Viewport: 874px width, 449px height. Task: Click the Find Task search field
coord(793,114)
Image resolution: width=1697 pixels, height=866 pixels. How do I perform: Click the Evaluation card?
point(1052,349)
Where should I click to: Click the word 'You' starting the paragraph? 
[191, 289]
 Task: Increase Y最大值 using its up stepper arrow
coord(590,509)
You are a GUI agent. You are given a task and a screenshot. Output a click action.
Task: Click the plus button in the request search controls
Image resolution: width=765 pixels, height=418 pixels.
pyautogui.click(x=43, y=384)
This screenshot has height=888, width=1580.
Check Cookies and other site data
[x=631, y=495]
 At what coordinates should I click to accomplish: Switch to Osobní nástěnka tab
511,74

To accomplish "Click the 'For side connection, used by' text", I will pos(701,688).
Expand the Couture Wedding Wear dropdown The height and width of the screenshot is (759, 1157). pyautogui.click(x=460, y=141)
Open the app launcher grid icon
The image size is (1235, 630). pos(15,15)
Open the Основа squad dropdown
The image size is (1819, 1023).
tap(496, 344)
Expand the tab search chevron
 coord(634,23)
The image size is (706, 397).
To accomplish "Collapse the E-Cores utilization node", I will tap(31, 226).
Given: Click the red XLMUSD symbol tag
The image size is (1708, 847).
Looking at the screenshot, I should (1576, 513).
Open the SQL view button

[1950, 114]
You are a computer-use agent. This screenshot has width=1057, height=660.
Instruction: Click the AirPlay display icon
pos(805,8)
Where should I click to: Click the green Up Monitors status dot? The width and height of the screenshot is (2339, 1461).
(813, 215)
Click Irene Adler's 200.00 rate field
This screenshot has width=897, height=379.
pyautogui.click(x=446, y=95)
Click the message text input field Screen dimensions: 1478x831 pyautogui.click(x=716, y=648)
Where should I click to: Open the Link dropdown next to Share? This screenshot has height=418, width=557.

○ ○ ○ ○ ○

__What the task asks__. Every line holding the word "text" should be copied out of the records above.

__Your solution__.
To accomplish "Click the 'For side connection, used by' text", I will pos(701,688).
Click the message text input field Screen dimensions: 1478x831 pyautogui.click(x=716, y=648)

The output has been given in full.